PROBLEMS TO WORK ON:
A) Copy the training forum passage word for word, everything from "Admittedly, the plans" down to "approaches, and enjoy.".
B) Continue the forum discussion about 80/20 training and TrainerRoad plans from its last sentence.

GIVEN PASSAGE:
.....

I get the 80/20 bit.
It’s Iike what happens when you hit the 8 weeks of Specialty in the TR plans? No?
Admittedly, the plans that I looked at had a SS workout thrown in there as well. Shock, horror.
I asked the question because it seems nonsensical to use a 9 week study with highly trained athletes that are slightly detrained to show that a reduction in training load, while maintaining high output ability, shows anything more than a fresh athlete.
Maybe I’m miles off the mark. I don’t know. This thread is a shocker
There’s many resources in this forum you can study about it. The point is that it takes time. The ongoing debate is somehow over a very tricky zone. It’s natural to have tons of different opinions with strong scientific evidence from both sides. I learn tons of things from this health discussion, but the most important thing for me is to adopt what I learn, try this and that, document them down, execute the plan, review different approaches, and enjoy.

.....

PROVIDED RECORDS:
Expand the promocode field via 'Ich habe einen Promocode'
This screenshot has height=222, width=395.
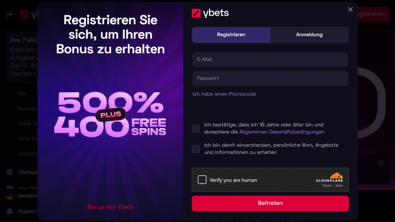click(x=224, y=94)
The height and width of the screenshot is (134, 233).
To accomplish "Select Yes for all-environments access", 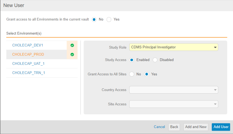I will (x=109, y=19).
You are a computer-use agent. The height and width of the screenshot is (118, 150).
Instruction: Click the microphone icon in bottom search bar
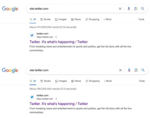click(x=129, y=70)
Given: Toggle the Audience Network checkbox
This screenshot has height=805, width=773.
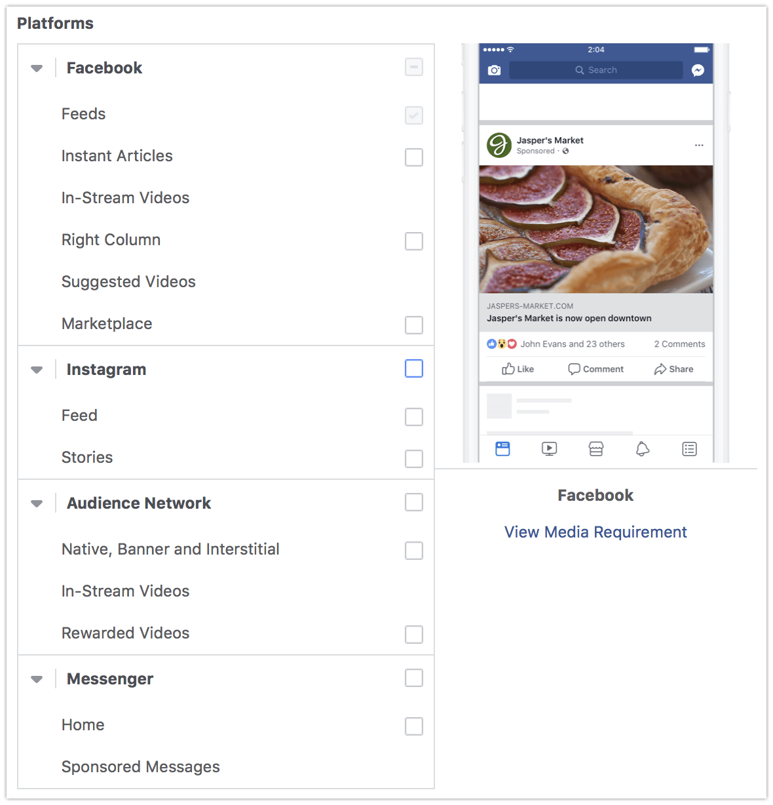Looking at the screenshot, I should coord(414,502).
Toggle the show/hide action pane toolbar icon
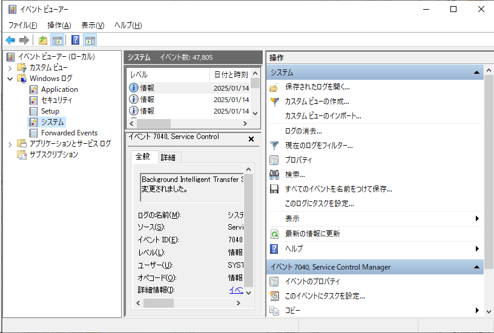The image size is (494, 333). (x=90, y=40)
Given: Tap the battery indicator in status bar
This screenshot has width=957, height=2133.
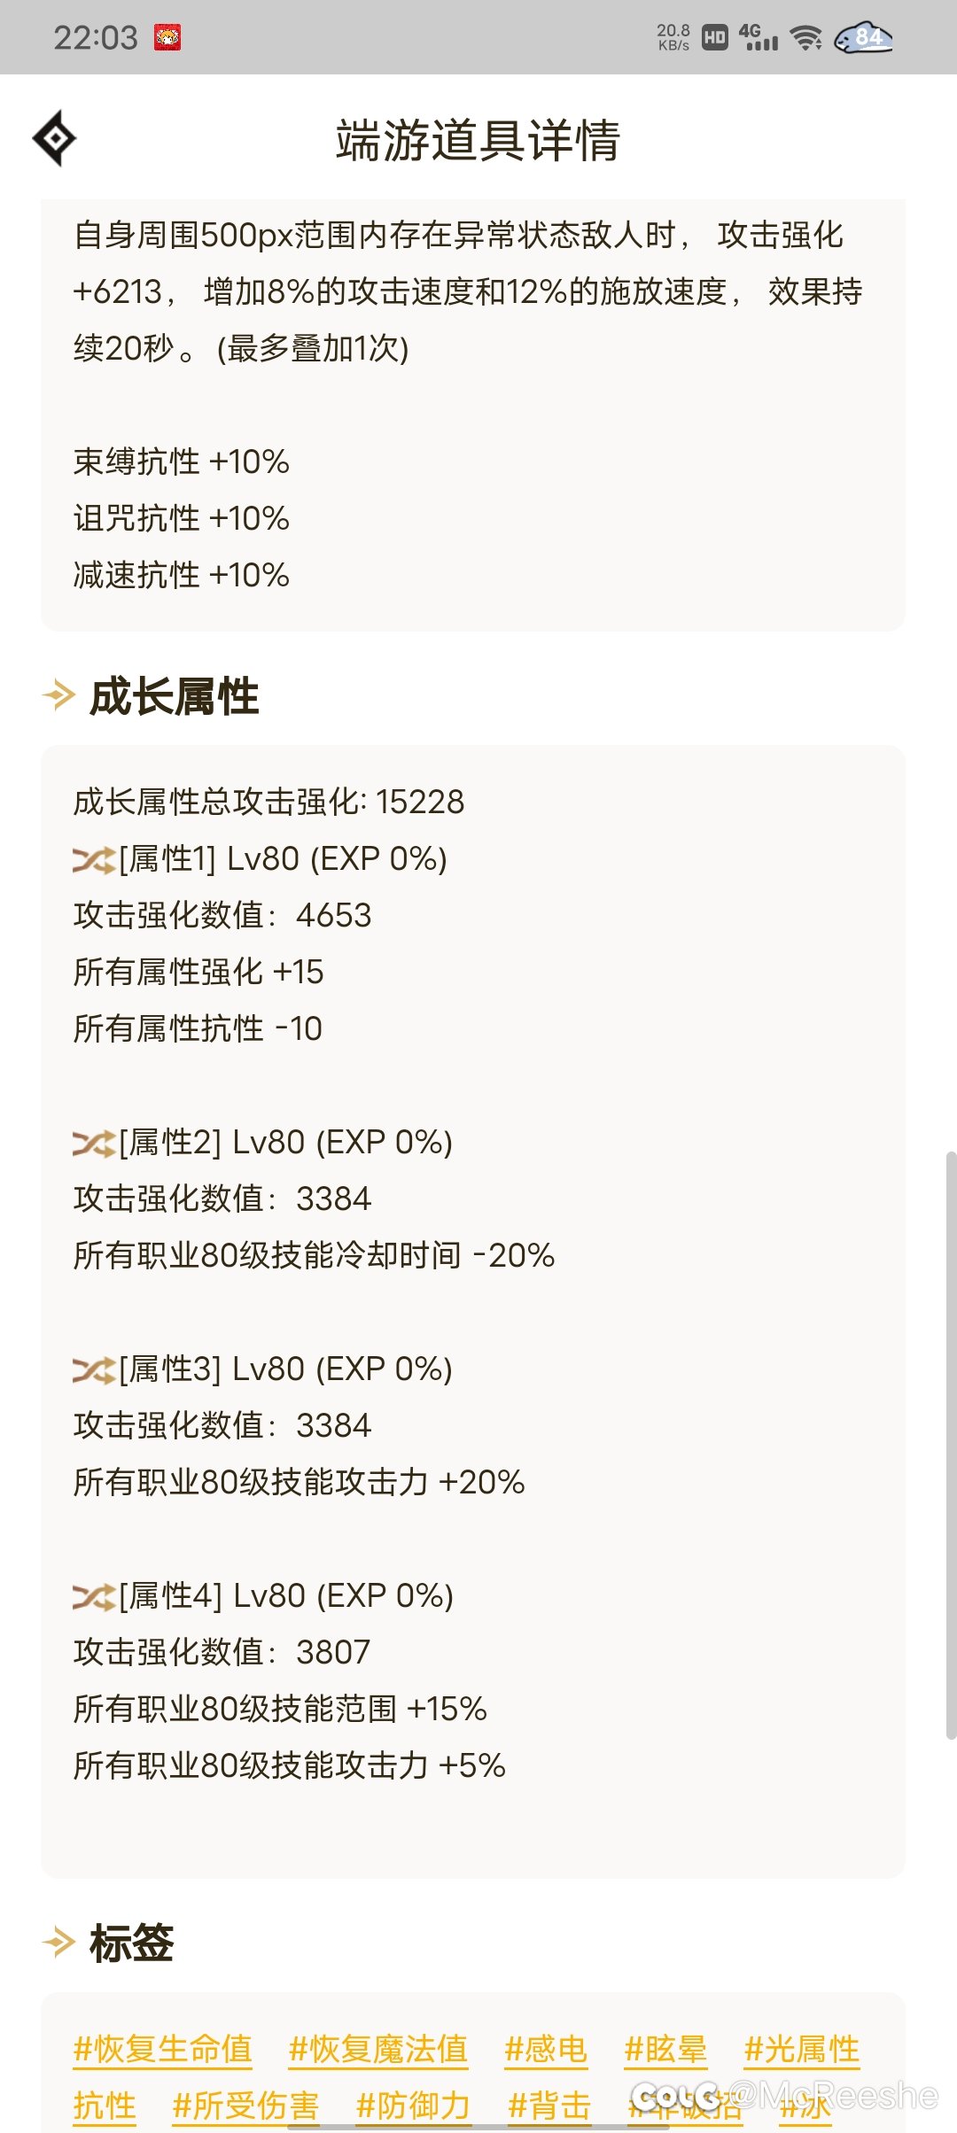Looking at the screenshot, I should (x=864, y=37).
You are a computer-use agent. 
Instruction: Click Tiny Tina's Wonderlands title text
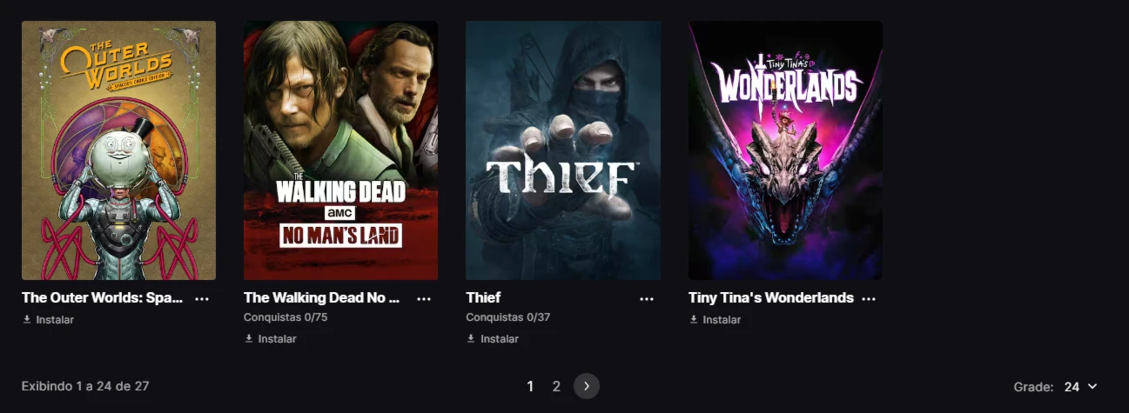pos(771,297)
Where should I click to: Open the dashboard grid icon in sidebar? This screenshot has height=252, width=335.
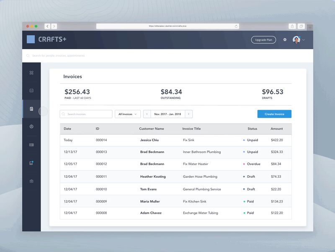pos(32,72)
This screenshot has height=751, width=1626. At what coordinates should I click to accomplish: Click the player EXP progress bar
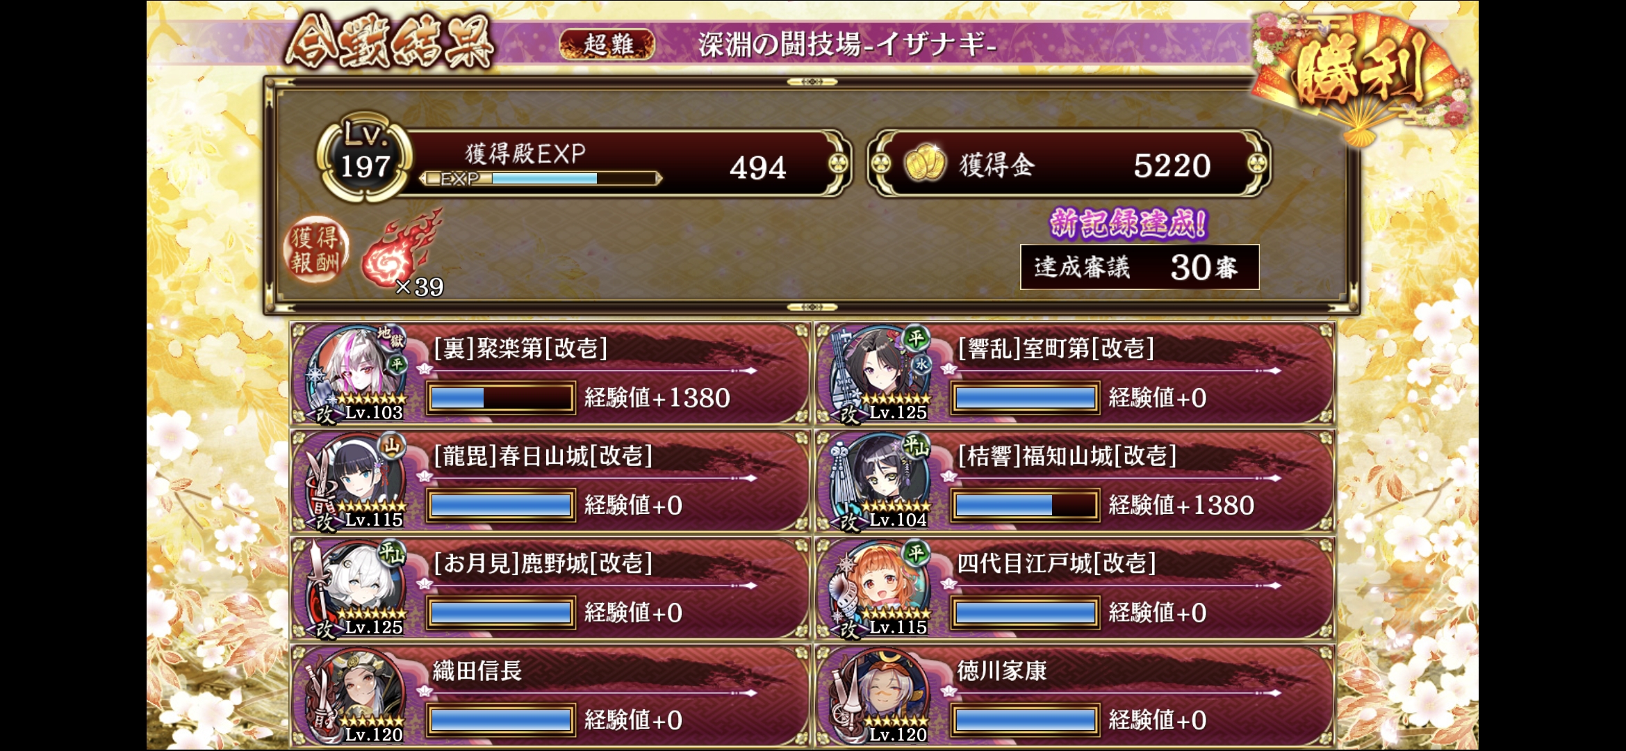[x=541, y=179]
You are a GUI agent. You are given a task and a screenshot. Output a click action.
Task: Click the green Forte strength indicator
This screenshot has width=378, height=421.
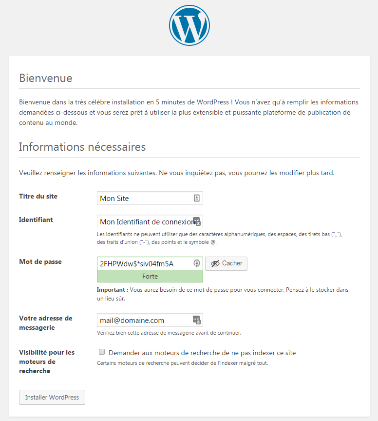(150, 276)
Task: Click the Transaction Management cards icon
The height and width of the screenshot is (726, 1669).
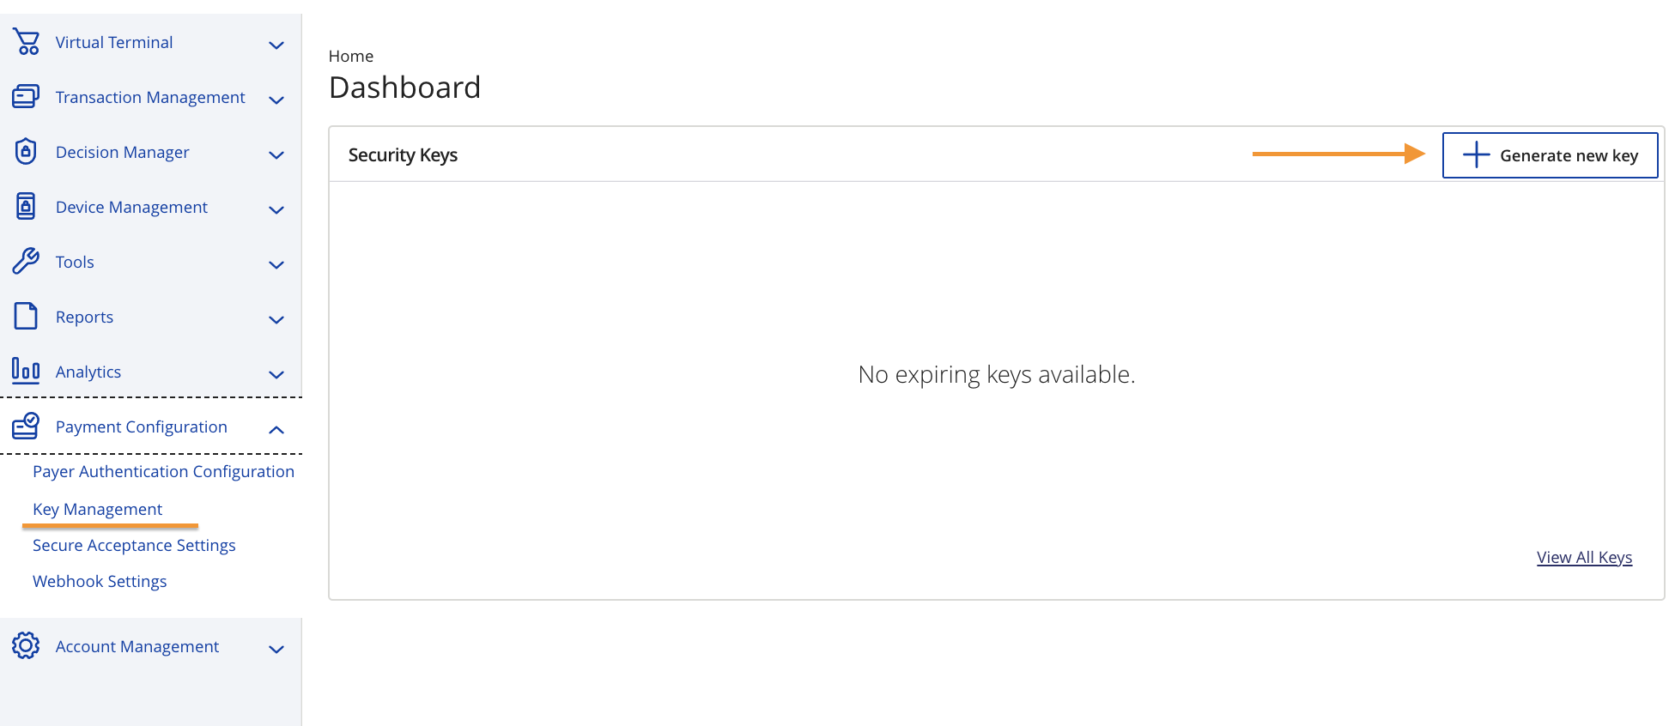Action: pyautogui.click(x=26, y=97)
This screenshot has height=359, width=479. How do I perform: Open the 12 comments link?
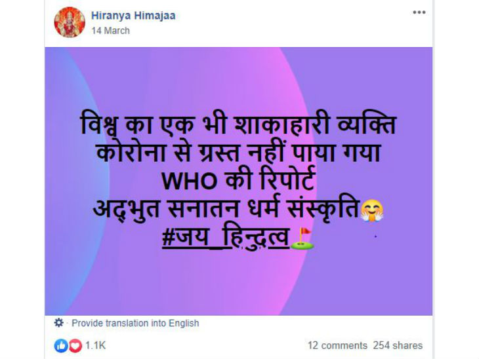tap(337, 345)
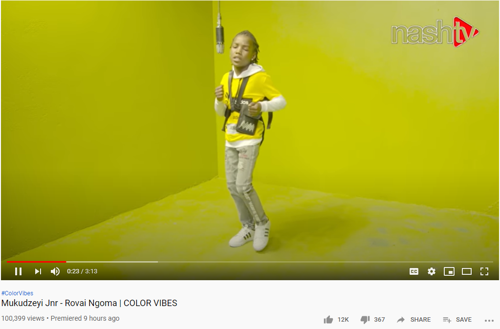Click the 0:23 / 3:13 time display
This screenshot has width=500, height=329.
click(x=82, y=271)
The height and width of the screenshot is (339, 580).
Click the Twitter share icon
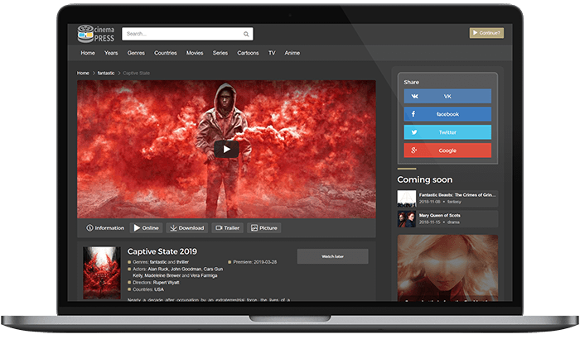pos(413,132)
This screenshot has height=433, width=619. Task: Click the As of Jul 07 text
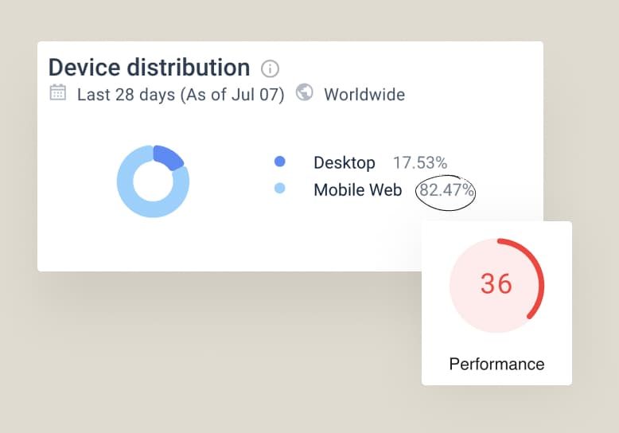click(x=232, y=95)
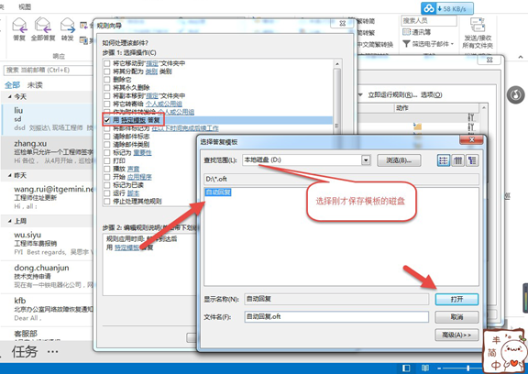Switch template dialog to details view icon
The height and width of the screenshot is (374, 528).
pos(457,160)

.....

RESPONSES TO THE TASKS:
A)
Admittedly, the plans that I looked at had a SS workout thrown in there as well. Shock, horror.
I asked the question because it seems nonsensical to use a 9 week study with highly trained athletes that are slightly detrained to show that a reduction in training load, while maintaining high output ability, shows anything more than a fresh athlete.
Maybe I’m miles off the mark. I don’t know. This thread is a shocker
There’s many resources in this forum you can study about it. The point is that it takes time. The ongoing debate is somehow over a very tricky zone. It’s natural to have tons of different opinions with strong scientific evidence from both sides. I learn tons of things from this health discussion, but the most important thing for me is to adopt what I learn, try this and that, document them down, execute the plan, review different approaches, and enjoy.

B)
Nah. TR Speciality plans are all about lower volume while maintaining intensity, with the idea of tapering / peaking before a target event.
Seiler’s Polarised training model involves spending the vast majority of your training time (think 80 or 90%) below LT1, and the remaining time above LT2. Without going down the rabbit hole of sessions vs Time-in-Zone, LT1 vs VT1, LT2 vs FTP etc… roughly this would mean spending the overwhelming majority of your training time in, for a Coggan 5-Zone model, Z1-Z2… maybe even low Z3 for some people. The rest of the time would be above FTP.
I can’t see any TR Speciality that come anywhere close to that sort of TiZ or session intensity distribution. Maybe full-distance triathlon? But seems to lack the over-FTP stuff.
PS Please … no one take this as an opinion or judgement call on either TR speciality or polarised… I have zero skin in either game.
I find myself lost in this ongoing debate. I believe there is so much
thing that TR users could learn from. I try to summary a wiki-style
like the page here:
This my preparation for next TR Thursday’s lecture.
Feel free to add questions. Or the structure of the note. I think TR
users could benefit from more denser information.
Nope I would not. I am by no means genetically gifted. Nor do I have the long term training background. So I would stick with a coach who has a track record with my peers.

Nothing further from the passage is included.